**SOURCE DATA**
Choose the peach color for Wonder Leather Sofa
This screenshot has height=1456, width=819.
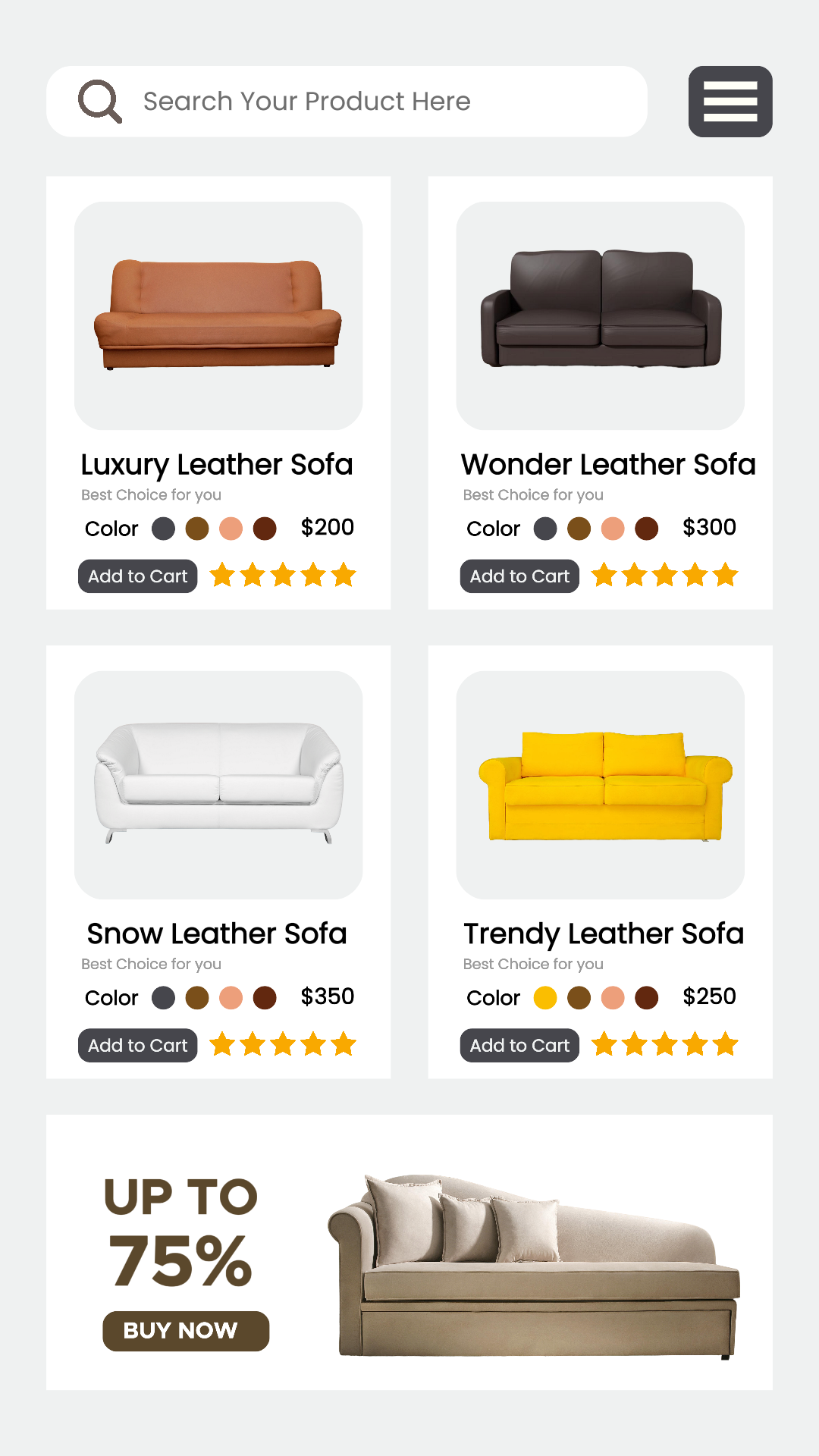coord(613,529)
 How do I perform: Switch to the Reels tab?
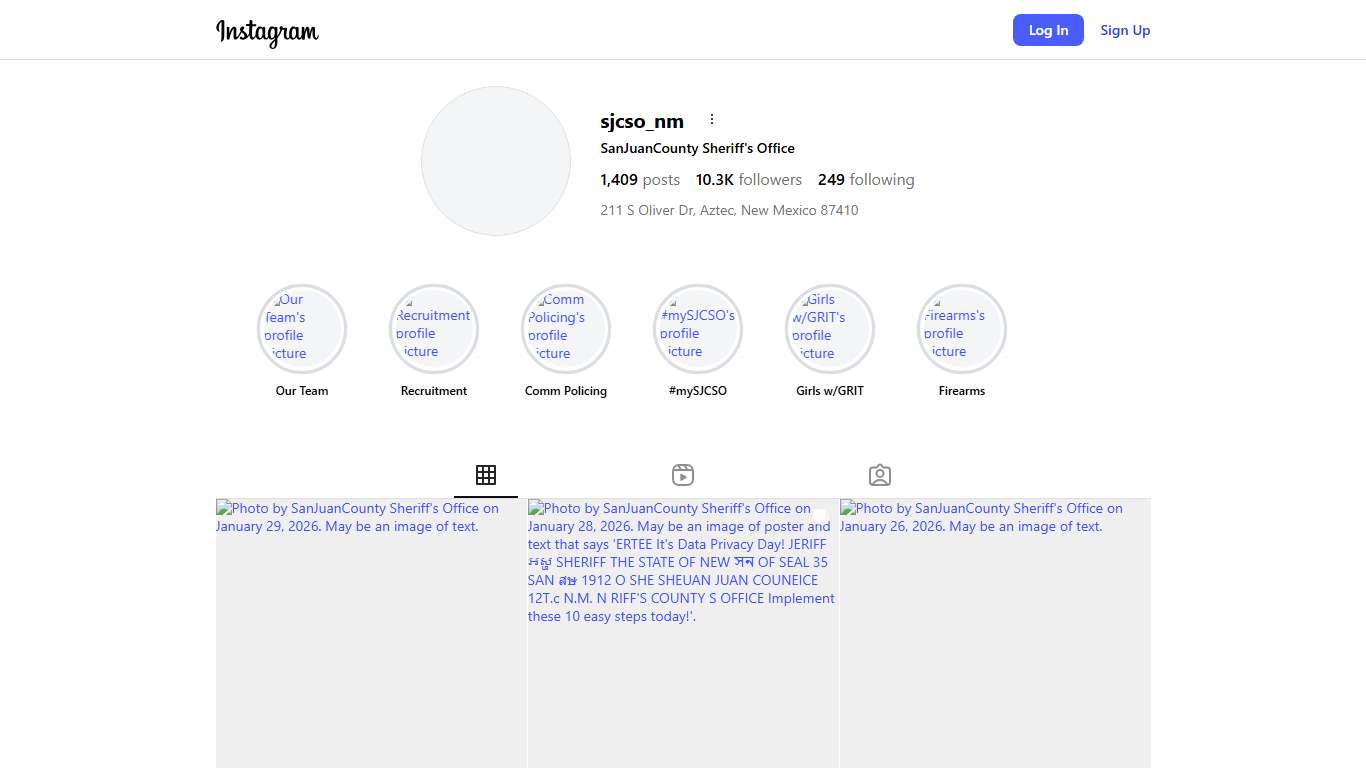point(683,475)
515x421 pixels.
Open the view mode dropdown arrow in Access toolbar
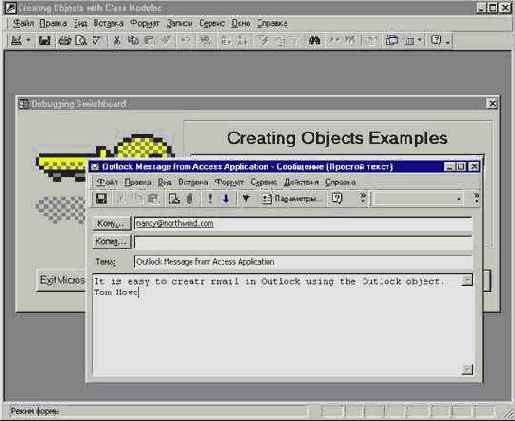(28, 41)
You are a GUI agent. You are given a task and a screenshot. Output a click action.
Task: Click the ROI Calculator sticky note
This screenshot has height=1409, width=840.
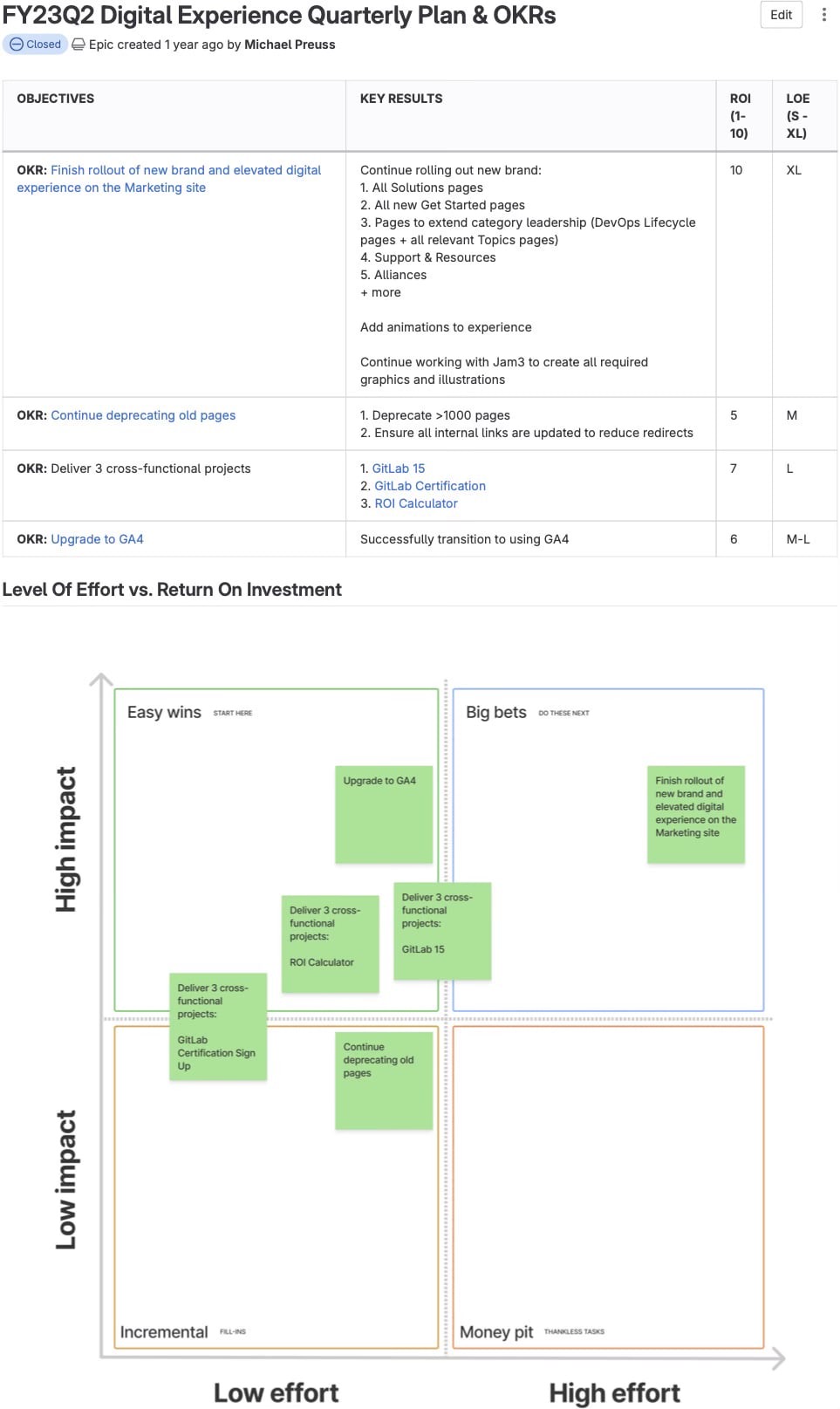(330, 944)
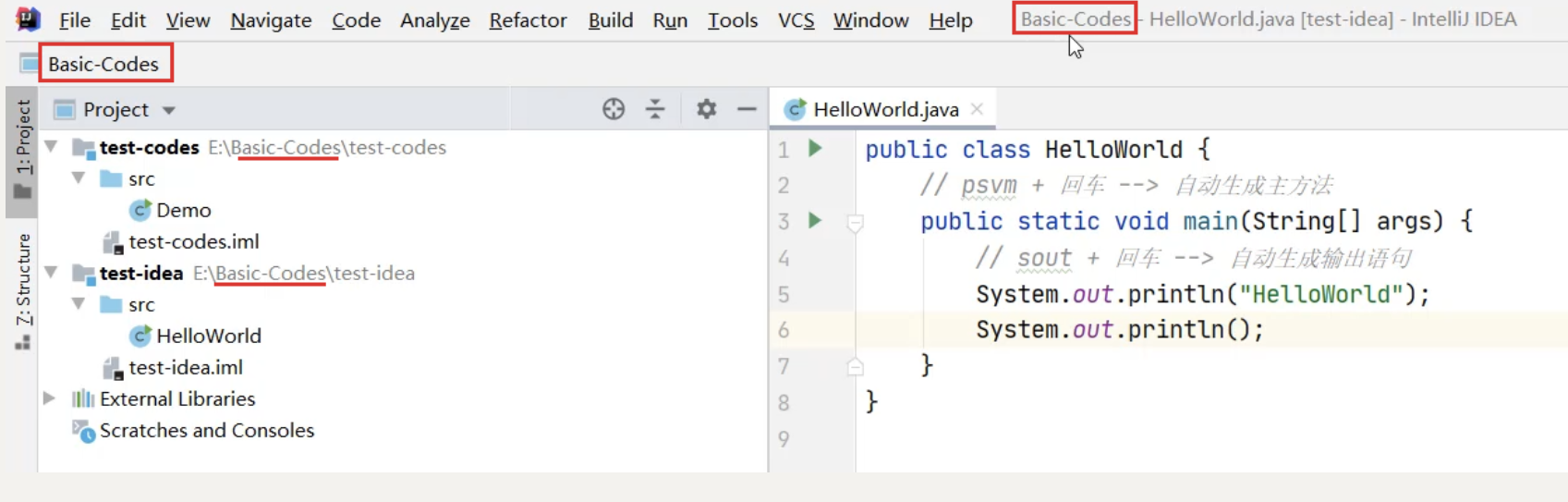The height and width of the screenshot is (502, 1568).
Task: Click the locate/select opened file icon
Action: click(x=614, y=109)
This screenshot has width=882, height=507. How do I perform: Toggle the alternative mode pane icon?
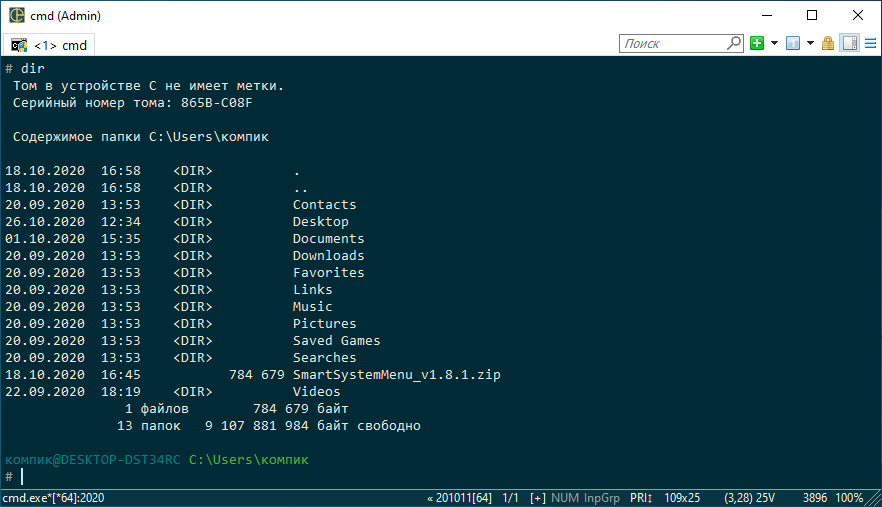coord(849,43)
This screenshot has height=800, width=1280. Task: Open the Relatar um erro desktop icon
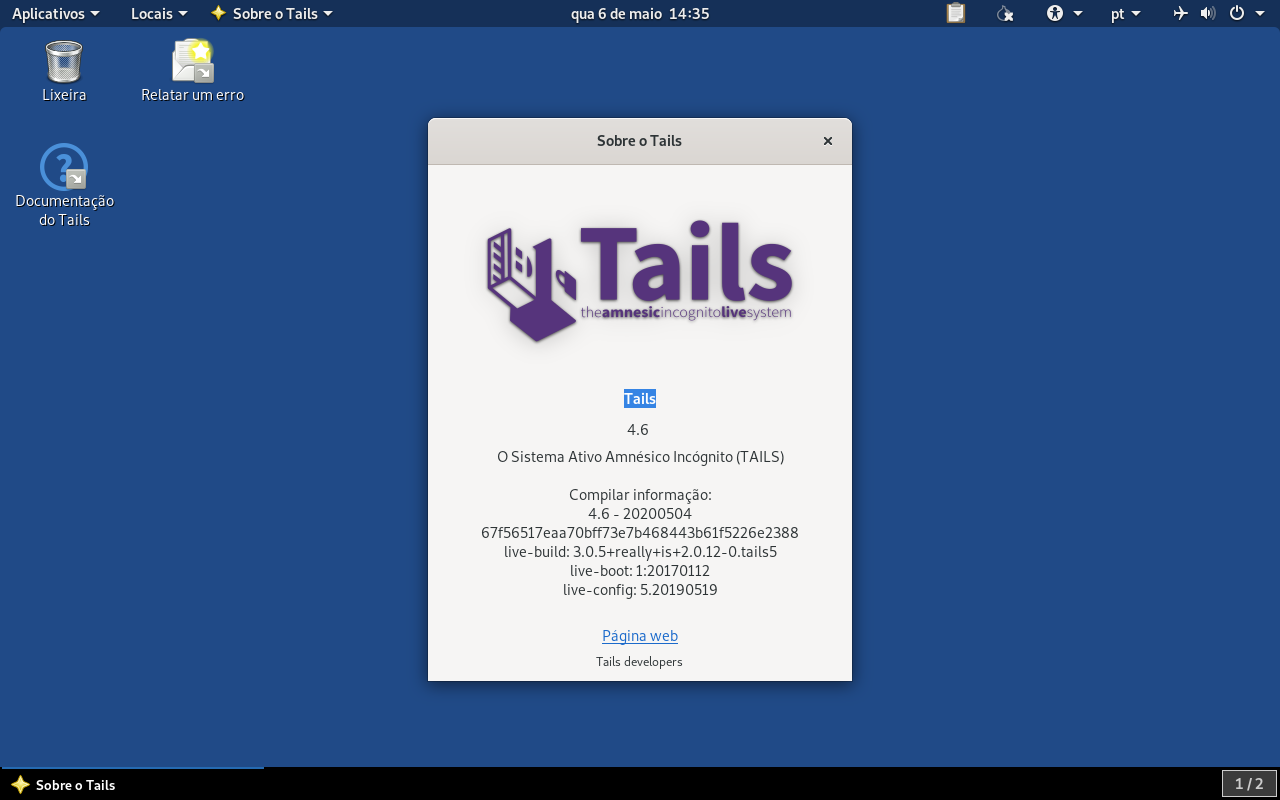coord(192,70)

**REQUIRED WORK**
Please rewrite all of the items above, replacing "This screenshot has" with "This image has" everywhere and keeping everything else the same. Leave the pictures out of your answer.

**TASK RESPONSE**
Choose the peach color for Wonder Leather Sofa
This image has height=1456, width=819.
coord(613,529)
 How do I perform: Switch to the Reels tab?
point(683,475)
515x421 pixels.
Open the view mode dropdown arrow in Access toolbar
(28, 41)
You are a GUI agent. You are given a task and a screenshot. Output a click action.
Task: Click the ROI Calculator sticky note
This image has height=1409, width=840.
(330, 944)
The height and width of the screenshot is (502, 1568).
Task: Click the locate/select opened file icon
Action: click(x=614, y=109)
This image has width=882, height=507. How do I perform: Toggle the alternative mode pane icon?
coord(849,43)
This image has height=800, width=1280. Task: Open the Relatar um erro desktop icon
coord(192,70)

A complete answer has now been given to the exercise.